在Android中处理AWS User Pool + Fedration Identity令牌刷新系统

Question

Here is question which might be asked several times before but I am struggling to frame a query.

So aws cognito works as you have to pass the IDToken + authentication provider to cognito identity federation and it provides the temporary credentials valid for an hour. So what happens after an hour is, I get Authentication Exception.

Now I observed CognitoCachingCredentialProvider tries to refresh before performing given task let's say execute lambda or make dynamodb query. But what is a good way to handle expiry, intercept refresh, fetch token first and set it to credentialprovider and then continue refresh.

May it be UserPool IDToken or Google's IDToken, all I need to know is how to know if credentials are expired and I need to fetch the new IDTokens from providers and refresh credentials before processing the request.

I have tried hourly task (55 minutes actually) but sometimes it won't work and not very reliable so far.

Thanks

Answer 1

It's a bit tricky to get just right, but there's two common ways to handle it.

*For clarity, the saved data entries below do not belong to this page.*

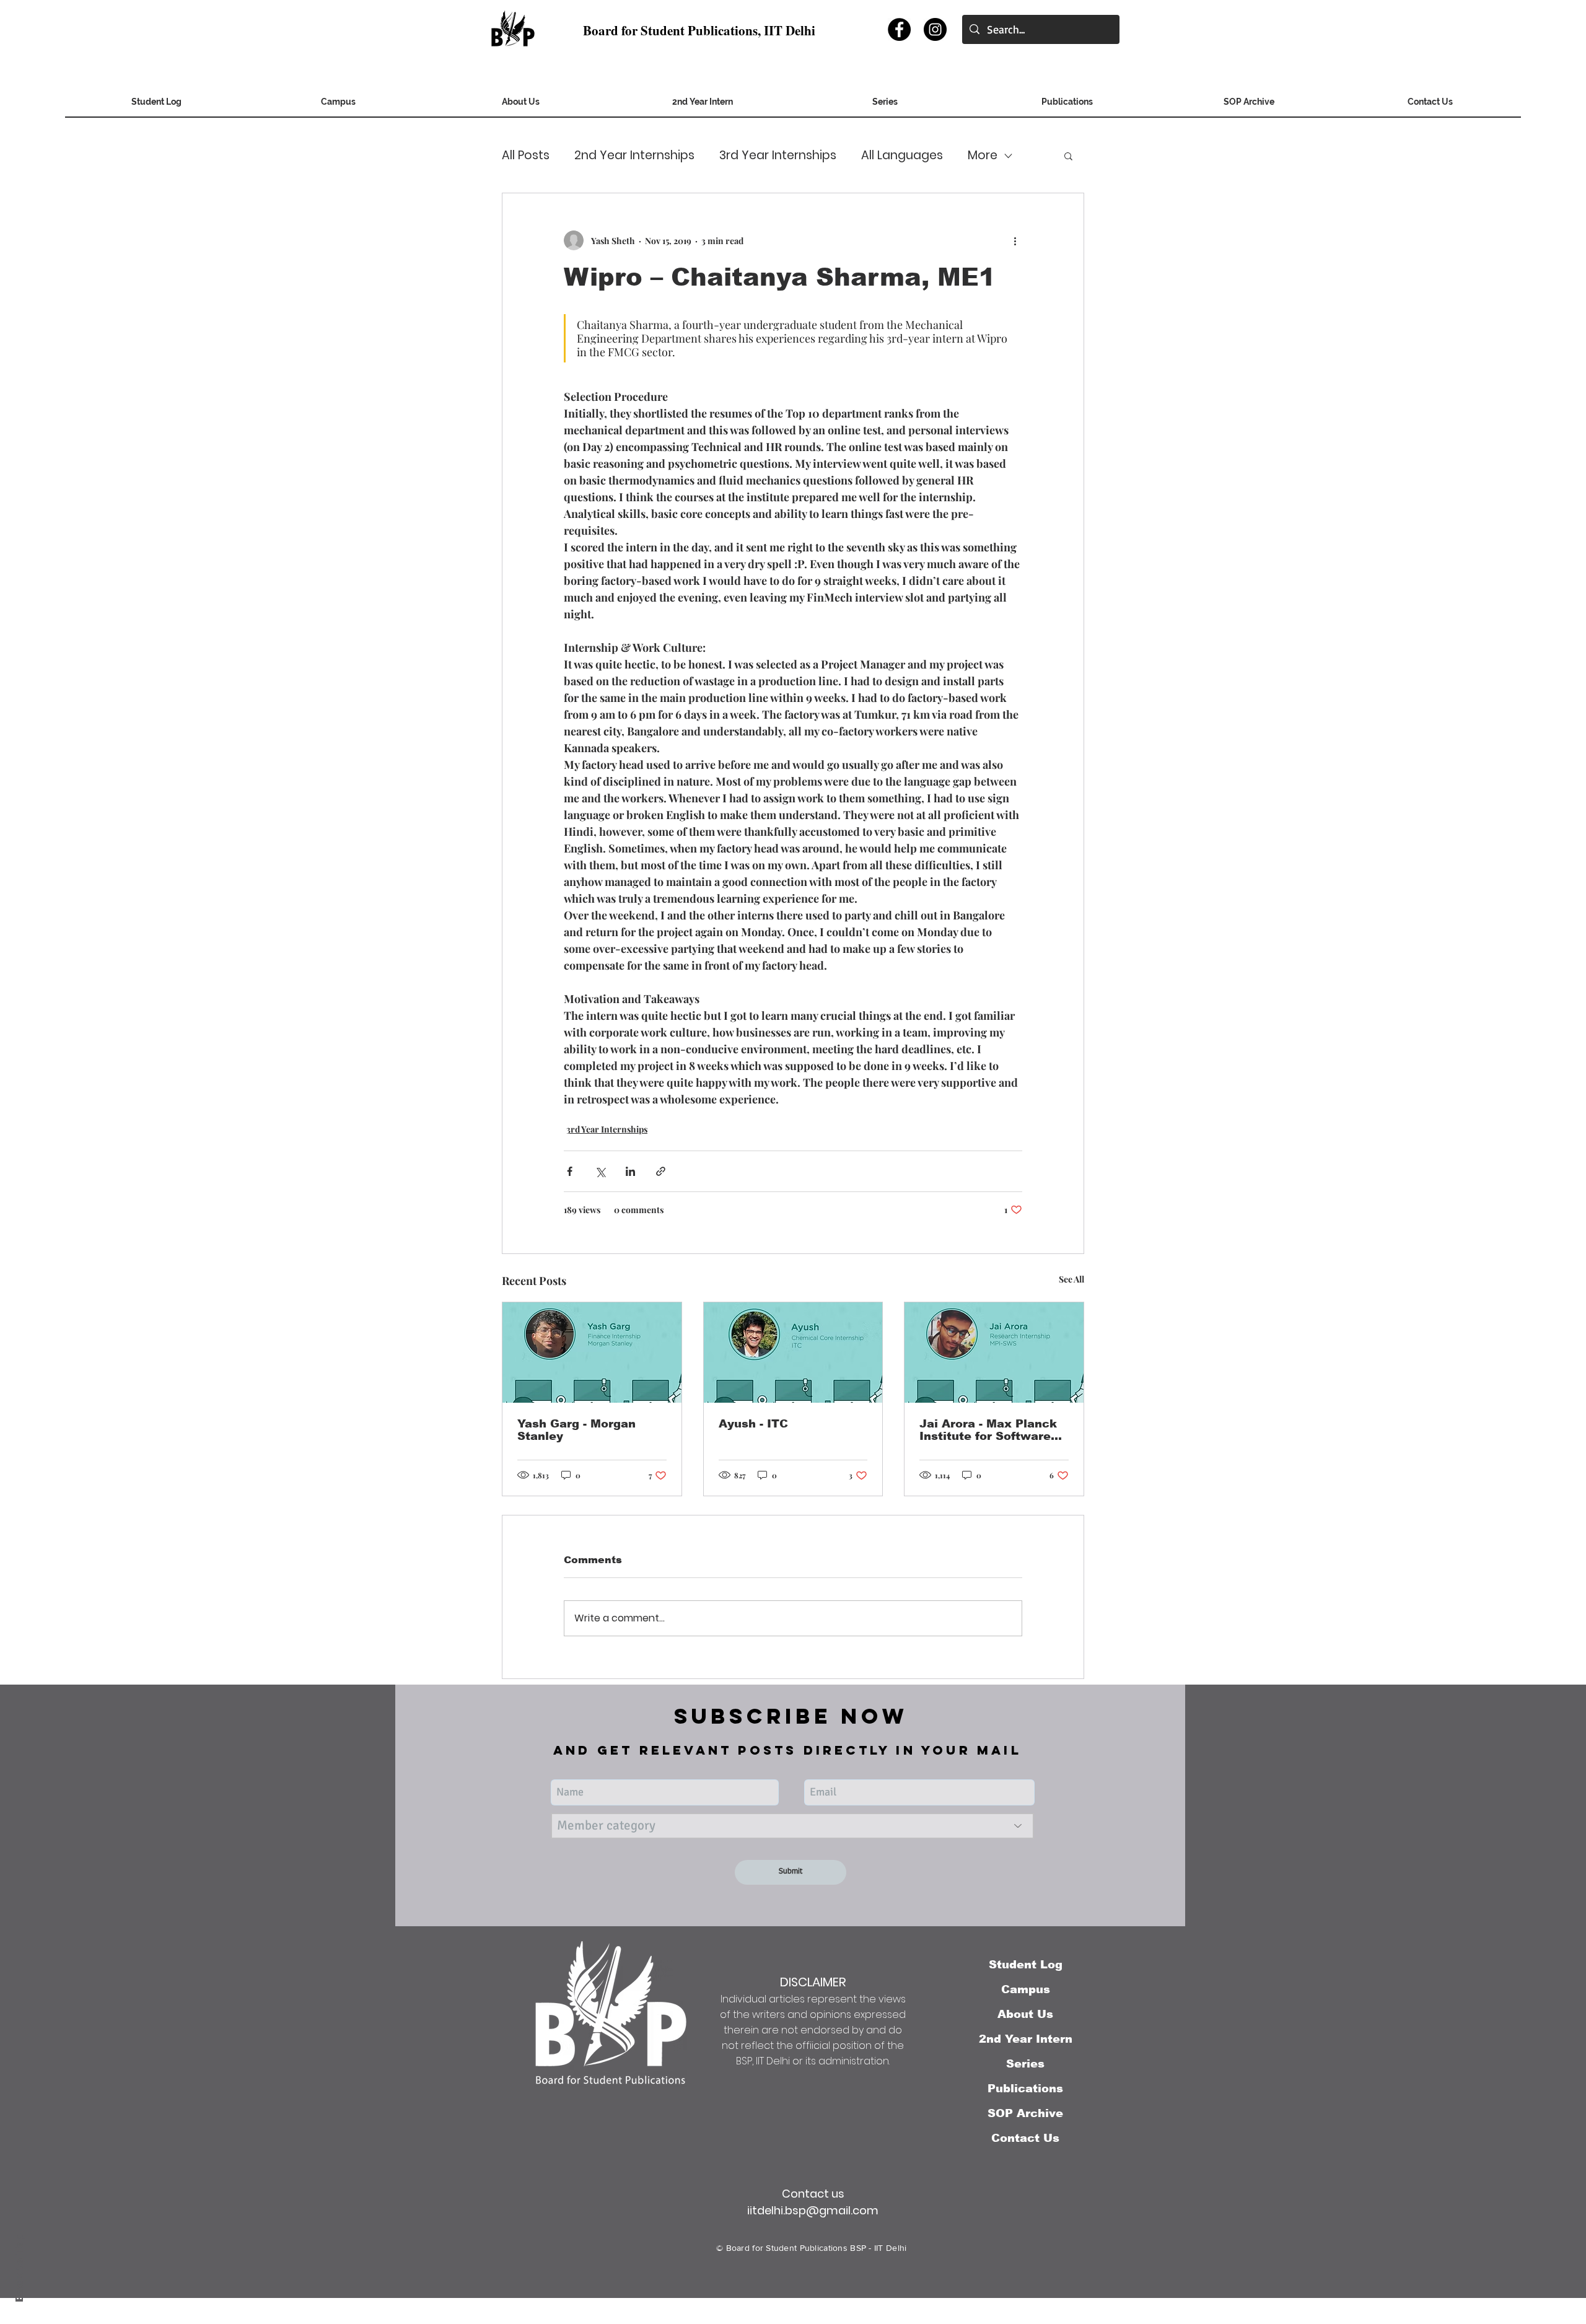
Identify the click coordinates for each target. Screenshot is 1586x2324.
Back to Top (19, 2268)
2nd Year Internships (634, 155)
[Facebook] (899, 29)
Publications (1025, 2088)
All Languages (902, 155)
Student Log (1025, 1964)
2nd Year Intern (1025, 2039)
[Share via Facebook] (570, 1171)
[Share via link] (661, 1171)
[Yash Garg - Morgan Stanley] (591, 1352)
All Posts (526, 155)
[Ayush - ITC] (793, 1352)
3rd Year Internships (777, 155)
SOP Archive (1025, 2113)
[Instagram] (935, 29)
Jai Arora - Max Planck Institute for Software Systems (988, 1430)
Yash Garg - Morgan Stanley (576, 1430)
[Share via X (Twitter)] (600, 1171)
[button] (1248, 105)
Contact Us (1025, 2138)
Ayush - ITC (753, 1424)
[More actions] (1014, 240)
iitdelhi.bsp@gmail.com (812, 2210)
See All (1071, 1279)
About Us (1025, 2014)
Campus (1025, 1989)
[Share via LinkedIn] (630, 1171)
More (982, 155)
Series (1025, 2064)
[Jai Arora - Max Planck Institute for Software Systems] (994, 1352)
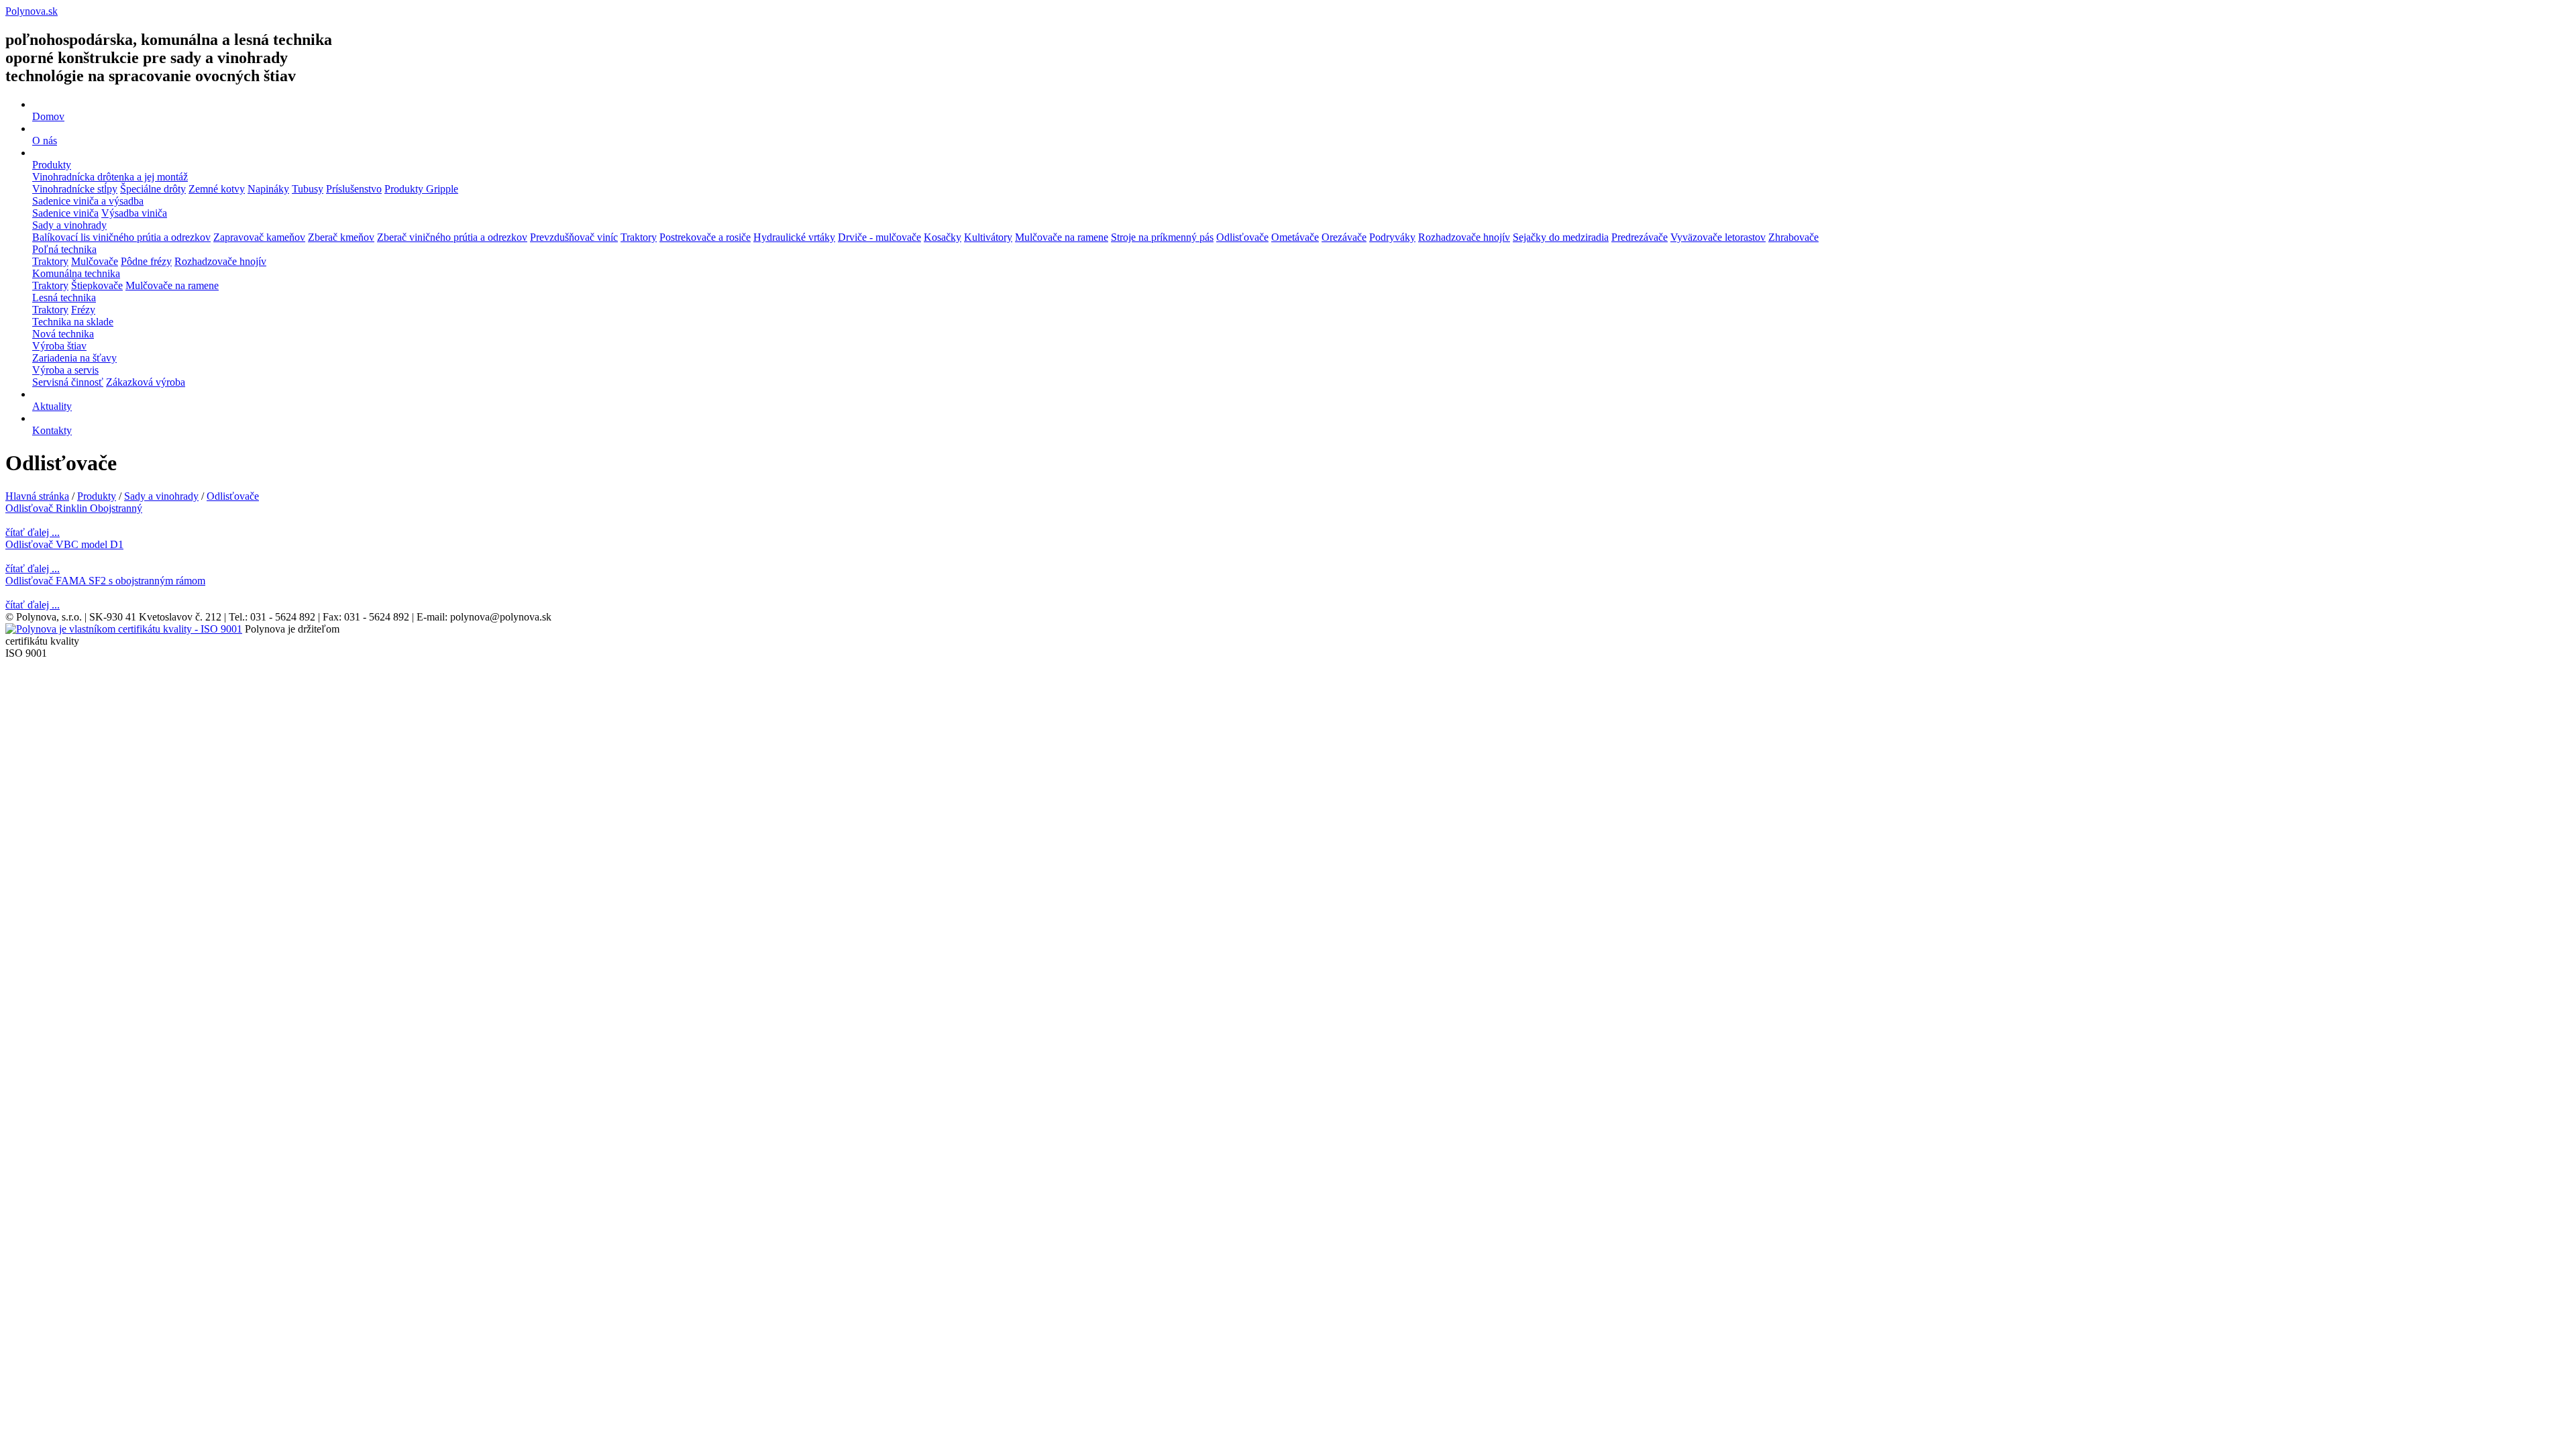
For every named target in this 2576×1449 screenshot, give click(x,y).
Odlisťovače (1242, 237)
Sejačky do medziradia (1561, 237)
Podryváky (1392, 237)
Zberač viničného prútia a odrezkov (452, 237)
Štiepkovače (97, 285)
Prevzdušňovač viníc (574, 237)
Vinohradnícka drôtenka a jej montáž (110, 176)
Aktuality (52, 406)
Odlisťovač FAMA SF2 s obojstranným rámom (105, 580)
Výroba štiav (59, 346)
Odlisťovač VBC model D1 (64, 544)
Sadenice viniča (65, 213)
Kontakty (52, 430)
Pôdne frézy (146, 261)
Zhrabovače (1793, 237)
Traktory (639, 237)
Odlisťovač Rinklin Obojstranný (73, 508)
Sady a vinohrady (69, 225)
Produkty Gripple (421, 189)
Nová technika (63, 333)
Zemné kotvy (217, 189)
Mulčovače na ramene (1061, 237)
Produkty (51, 164)
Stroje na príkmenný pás (1162, 237)
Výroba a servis (65, 370)
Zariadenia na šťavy (74, 358)
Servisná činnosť (67, 382)
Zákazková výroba (145, 382)
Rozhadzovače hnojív (1464, 237)
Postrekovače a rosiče (705, 237)
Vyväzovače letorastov (1718, 237)
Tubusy (307, 189)
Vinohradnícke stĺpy (74, 189)
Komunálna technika (76, 273)
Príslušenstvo (354, 189)
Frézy (83, 309)
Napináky (268, 189)
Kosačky (942, 237)
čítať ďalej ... (32, 532)
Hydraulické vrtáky (794, 237)
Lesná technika (64, 297)
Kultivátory (988, 237)
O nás (44, 140)
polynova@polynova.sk (500, 617)
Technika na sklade (72, 321)
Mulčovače (94, 261)
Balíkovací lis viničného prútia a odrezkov (121, 237)
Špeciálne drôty (153, 189)
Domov (48, 116)
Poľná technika (64, 249)
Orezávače (1344, 237)
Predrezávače (1639, 237)
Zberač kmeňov (341, 237)
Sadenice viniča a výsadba (88, 201)
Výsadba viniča (134, 213)
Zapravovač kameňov (259, 237)
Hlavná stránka (37, 496)
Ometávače (1295, 237)
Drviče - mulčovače (879, 237)
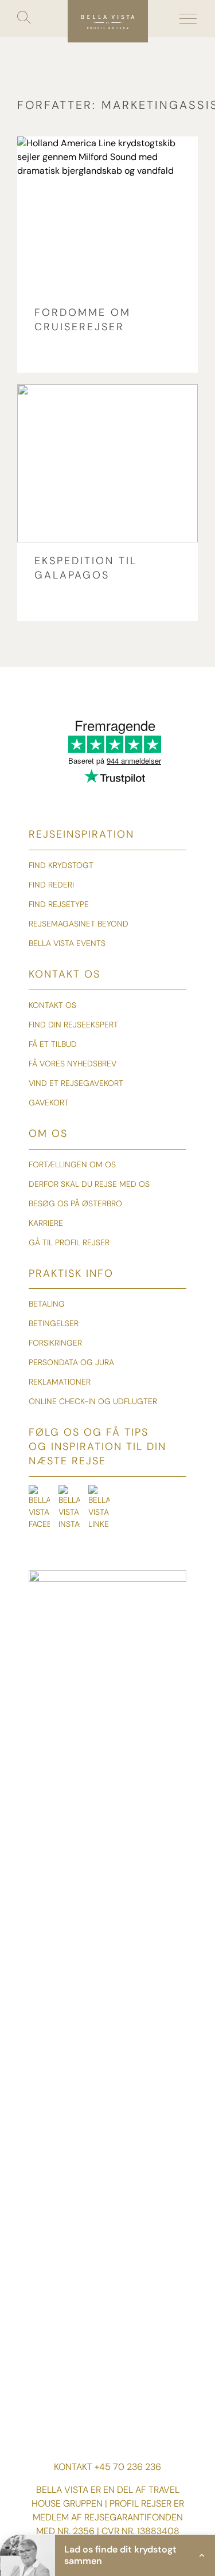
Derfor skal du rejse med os (89, 1184)
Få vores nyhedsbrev (72, 1063)
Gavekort (49, 1102)
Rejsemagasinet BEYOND (78, 923)
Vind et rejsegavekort (76, 1083)
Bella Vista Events (67, 943)
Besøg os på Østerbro (75, 1203)
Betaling (47, 1304)
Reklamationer (60, 1382)
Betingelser (54, 1323)
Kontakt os (52, 1005)
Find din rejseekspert (73, 1024)
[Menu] (188, 19)
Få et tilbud (53, 1044)
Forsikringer (55, 1343)
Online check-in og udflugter (93, 1401)
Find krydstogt (61, 865)
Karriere (46, 1223)
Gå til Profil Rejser (69, 1242)
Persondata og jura (71, 1362)
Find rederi (51, 884)
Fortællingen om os (72, 1164)
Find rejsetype (59, 904)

One is to do what you suggested - track when the token was vended, and then refresh if it's within some threshold of expiring (eg refresh if it's < 5 minutes from expiry).

The other is to blindly try to refresh, then catch the exception that gets thrown when a token is expired and refres/retry there. If you go this route, be careful to only retry once there so you don't spam the service if the request isn't just right.